**What the task requires:**
Copy out the data below exactly, starting with the line that contains "The image size is (2380, 1548)." and continuing through the line that contains "(1897, 212).", with both of those lines included.

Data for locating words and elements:
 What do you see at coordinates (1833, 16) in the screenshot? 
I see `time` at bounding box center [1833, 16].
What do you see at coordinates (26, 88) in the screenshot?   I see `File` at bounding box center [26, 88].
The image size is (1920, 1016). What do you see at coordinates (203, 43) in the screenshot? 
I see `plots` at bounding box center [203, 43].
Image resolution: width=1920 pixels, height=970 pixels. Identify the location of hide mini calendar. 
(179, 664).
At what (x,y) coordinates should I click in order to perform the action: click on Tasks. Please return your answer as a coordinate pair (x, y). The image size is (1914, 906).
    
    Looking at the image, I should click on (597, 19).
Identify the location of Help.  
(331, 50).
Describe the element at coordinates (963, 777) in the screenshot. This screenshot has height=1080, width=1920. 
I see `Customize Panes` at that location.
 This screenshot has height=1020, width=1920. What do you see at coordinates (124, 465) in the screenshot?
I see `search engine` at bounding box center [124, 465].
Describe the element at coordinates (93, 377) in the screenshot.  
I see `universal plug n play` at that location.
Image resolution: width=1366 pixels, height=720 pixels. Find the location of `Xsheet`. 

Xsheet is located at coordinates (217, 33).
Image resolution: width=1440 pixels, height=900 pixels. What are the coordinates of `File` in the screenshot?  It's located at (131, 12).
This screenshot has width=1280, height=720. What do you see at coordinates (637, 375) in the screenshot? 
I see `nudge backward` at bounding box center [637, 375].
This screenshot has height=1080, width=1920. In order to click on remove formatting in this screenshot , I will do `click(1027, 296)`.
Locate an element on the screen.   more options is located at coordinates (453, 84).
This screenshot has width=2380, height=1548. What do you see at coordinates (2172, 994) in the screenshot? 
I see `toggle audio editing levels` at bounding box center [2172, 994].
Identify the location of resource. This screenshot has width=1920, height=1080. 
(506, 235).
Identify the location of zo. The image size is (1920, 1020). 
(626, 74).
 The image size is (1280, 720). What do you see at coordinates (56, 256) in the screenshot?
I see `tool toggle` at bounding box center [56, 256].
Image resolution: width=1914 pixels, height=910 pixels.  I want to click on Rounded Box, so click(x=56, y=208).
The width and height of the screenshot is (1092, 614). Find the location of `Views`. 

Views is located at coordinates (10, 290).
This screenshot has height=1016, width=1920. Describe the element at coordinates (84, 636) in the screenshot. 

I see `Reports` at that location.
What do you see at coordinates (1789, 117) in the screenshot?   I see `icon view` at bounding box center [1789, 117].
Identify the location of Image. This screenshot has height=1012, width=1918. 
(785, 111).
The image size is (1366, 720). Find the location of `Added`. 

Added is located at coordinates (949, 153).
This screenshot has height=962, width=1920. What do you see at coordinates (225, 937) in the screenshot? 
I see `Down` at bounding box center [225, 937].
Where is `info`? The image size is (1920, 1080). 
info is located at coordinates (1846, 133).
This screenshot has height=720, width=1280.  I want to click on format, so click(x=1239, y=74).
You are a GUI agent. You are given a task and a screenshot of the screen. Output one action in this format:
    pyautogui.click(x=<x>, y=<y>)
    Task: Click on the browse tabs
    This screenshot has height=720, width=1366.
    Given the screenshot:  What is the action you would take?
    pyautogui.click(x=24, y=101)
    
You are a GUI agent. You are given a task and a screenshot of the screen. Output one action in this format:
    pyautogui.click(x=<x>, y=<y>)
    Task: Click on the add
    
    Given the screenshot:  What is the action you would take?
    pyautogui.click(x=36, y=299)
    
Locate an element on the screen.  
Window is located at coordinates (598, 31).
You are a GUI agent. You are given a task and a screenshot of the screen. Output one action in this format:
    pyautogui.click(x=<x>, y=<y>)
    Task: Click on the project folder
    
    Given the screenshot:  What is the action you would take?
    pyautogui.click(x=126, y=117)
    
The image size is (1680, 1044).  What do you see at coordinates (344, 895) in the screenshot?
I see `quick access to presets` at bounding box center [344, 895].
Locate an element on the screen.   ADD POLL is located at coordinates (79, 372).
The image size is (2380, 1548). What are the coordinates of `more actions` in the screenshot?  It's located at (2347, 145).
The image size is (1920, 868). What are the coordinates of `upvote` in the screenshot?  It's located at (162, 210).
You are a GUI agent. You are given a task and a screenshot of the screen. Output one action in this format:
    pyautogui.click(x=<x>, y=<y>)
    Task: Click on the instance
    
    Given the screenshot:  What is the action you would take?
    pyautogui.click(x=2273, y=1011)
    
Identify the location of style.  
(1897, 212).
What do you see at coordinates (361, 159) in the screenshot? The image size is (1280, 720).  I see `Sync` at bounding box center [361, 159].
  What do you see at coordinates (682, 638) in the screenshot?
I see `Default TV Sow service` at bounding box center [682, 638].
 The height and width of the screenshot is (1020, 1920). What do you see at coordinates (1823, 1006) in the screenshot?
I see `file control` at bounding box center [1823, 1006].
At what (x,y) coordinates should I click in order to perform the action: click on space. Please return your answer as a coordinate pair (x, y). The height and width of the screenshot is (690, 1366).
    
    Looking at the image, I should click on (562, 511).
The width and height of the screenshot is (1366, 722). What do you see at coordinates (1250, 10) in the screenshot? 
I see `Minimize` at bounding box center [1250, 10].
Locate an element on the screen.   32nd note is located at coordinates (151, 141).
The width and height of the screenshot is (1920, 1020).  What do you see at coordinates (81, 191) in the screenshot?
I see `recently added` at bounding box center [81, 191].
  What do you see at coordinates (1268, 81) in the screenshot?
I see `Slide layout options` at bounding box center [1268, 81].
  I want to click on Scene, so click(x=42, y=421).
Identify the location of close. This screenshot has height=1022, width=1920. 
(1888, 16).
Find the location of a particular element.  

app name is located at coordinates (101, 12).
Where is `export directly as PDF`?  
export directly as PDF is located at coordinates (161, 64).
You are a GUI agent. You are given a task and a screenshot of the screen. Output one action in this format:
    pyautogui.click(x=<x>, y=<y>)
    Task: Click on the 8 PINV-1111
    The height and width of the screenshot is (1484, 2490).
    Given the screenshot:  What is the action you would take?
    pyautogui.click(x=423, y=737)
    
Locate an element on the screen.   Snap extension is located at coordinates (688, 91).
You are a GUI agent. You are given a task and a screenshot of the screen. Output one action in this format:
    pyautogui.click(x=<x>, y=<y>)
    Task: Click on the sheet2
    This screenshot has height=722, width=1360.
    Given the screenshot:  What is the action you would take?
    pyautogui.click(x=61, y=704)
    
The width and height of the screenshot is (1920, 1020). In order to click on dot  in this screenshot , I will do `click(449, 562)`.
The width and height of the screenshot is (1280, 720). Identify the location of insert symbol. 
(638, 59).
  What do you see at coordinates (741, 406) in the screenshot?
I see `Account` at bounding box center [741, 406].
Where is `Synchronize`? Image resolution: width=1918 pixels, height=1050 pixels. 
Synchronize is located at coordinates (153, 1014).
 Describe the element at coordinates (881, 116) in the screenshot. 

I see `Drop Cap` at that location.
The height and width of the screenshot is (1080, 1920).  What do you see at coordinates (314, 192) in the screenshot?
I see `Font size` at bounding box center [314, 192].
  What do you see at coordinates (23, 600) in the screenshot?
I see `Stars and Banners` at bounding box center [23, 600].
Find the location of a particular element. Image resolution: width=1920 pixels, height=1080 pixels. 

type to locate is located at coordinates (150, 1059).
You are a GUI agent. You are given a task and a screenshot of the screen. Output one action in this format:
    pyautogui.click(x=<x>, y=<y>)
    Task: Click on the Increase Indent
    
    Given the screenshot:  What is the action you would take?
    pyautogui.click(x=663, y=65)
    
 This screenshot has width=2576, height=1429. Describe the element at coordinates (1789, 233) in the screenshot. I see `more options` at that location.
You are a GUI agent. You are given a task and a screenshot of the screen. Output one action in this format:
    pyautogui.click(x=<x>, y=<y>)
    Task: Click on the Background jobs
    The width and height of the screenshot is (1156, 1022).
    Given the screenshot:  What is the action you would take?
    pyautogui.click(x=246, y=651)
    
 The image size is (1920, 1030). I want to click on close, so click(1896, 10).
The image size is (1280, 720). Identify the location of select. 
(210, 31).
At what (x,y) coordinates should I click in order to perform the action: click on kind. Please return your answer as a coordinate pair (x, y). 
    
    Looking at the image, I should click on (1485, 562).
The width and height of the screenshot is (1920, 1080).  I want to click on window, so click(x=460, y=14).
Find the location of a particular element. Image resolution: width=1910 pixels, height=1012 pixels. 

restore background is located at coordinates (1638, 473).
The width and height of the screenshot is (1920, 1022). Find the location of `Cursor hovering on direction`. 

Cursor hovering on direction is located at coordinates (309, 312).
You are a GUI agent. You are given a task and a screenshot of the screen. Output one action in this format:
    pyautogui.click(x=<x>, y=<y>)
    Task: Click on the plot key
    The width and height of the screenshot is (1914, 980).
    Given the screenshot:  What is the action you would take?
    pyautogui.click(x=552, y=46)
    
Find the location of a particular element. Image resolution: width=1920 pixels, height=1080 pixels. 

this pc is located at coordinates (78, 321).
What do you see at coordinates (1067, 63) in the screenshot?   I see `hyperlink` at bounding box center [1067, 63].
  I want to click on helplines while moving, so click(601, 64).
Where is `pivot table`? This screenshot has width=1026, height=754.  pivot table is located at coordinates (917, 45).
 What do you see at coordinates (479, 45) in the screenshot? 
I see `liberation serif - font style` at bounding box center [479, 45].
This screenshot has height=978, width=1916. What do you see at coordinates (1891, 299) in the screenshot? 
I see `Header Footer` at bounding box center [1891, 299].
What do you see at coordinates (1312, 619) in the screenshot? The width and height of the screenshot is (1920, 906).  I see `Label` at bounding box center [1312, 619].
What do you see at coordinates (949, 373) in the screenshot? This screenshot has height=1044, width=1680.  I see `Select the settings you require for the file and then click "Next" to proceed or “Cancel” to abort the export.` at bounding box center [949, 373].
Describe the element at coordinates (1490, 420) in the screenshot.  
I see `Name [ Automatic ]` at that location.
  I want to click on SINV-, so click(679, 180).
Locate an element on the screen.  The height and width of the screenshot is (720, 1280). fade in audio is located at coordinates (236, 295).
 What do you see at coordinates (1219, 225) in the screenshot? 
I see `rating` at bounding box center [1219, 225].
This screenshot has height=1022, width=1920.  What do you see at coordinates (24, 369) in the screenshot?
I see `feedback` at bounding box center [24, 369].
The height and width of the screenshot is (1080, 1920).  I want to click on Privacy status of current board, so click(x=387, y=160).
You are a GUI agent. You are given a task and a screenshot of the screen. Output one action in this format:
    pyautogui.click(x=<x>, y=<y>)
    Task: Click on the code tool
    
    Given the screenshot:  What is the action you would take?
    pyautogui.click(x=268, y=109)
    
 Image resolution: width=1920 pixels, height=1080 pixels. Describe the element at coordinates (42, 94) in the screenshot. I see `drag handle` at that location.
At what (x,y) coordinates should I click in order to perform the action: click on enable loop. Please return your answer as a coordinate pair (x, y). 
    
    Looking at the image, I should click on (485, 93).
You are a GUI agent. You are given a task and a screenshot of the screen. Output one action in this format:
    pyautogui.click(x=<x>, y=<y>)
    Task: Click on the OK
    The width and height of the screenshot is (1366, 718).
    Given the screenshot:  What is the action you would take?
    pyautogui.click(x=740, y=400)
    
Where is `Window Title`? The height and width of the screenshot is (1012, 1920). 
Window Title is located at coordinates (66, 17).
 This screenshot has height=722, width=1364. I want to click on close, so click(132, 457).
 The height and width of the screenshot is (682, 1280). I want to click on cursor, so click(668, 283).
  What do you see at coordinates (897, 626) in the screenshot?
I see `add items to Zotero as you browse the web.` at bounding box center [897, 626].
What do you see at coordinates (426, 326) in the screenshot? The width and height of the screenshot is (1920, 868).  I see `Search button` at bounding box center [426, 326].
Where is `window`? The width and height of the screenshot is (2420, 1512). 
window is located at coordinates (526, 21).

**Exercise output:**
The image size is (2380, 1548). What are the coordinates of `more actions` in the screenshot?  It's located at (2347, 145).
The image size is (1920, 868). What are the coordinates of `upvote` in the screenshot?  It's located at (162, 210).
You are a GUI agent. You are given a task and a screenshot of the screen. Output one action in this format:
    pyautogui.click(x=<x>, y=<y>)
    Task: Click on the instance
    
    Given the screenshot:  What is the action you would take?
    pyautogui.click(x=2273, y=1011)
    
Identify the location of style.  
(1897, 212).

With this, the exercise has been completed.